Eukaryotes display remarkable genome plasticity, which can include supernumerary chromosomes that differ markedly from the core chromosomes. Despite the widespread occurrence of supernumerary chromosomes in fungi, their origin, relation to the core genome and the reason for their divergent characteristics are still largely unknown. The complexity of genome assembly due to the presence of repetitive DNA partially accounts for this.

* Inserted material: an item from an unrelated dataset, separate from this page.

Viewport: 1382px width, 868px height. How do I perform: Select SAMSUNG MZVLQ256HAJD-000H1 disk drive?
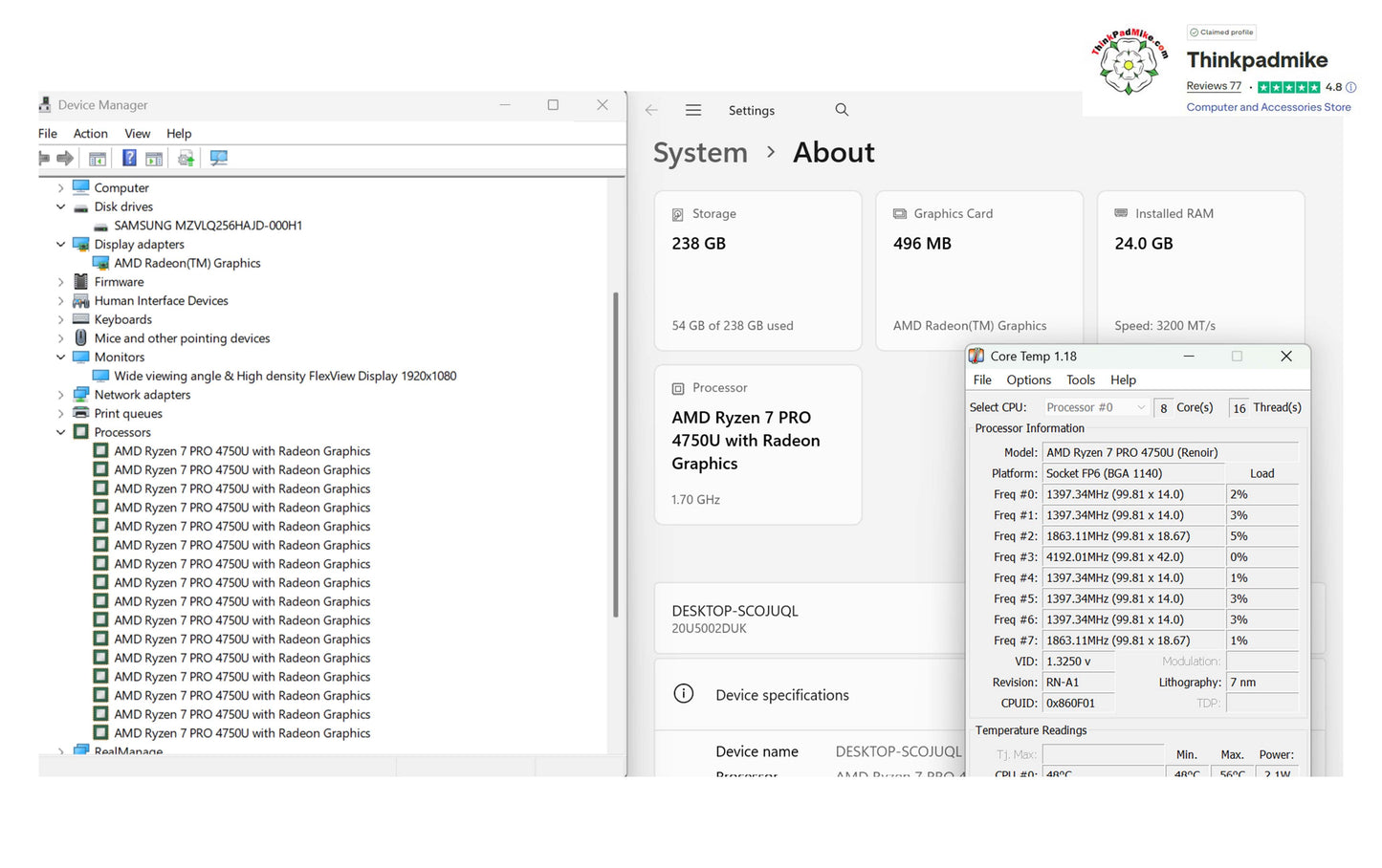[x=208, y=226]
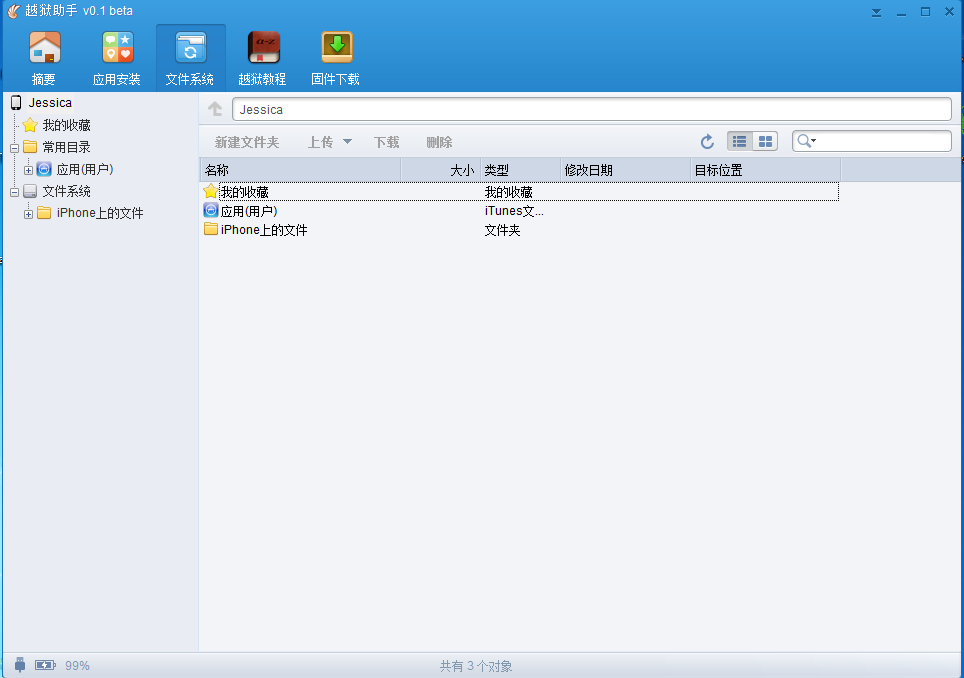Navigate up one directory level
Screen dimensions: 964x678
click(215, 108)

Here we use single-molecule real-time (SMRT) sequencing to assemble the genome of a prominent fungal wheat pathogen, Fusarium poae, including at least one supernumerary chromosome. The core genome contains limited transposable elements (TEs) and no gene duplications, while the supernumerary genome holds up to 25 % TEs and multiple gene duplications. The core genome shows all hallmarks of repeat-induced point mutation (RIP), a defense mechanism against TEs, specific for fungi. The absence of RIP on the supernumerary genome accounts for the differences between the two (sub)genomes, and results in a functional crosstalk between them. The supernumerary genome is a reservoir for TEs that migrate to the core genome, and even large blocks of supernumerary sequence (>200 kb) have recently translocated to the core. Vice versa, the supernumerary genome acts as a refuge for genes that are duplicated from the core genome.
For the first time, a mechanism was determined that explains the differences that exist between the core and supernumerary genome in fungi. Different biology rather than origin was shown to be responsible. A "living apart together" crosstalk exists between the core and supernumerary genome, accelerating chromosomal and organismal evolution.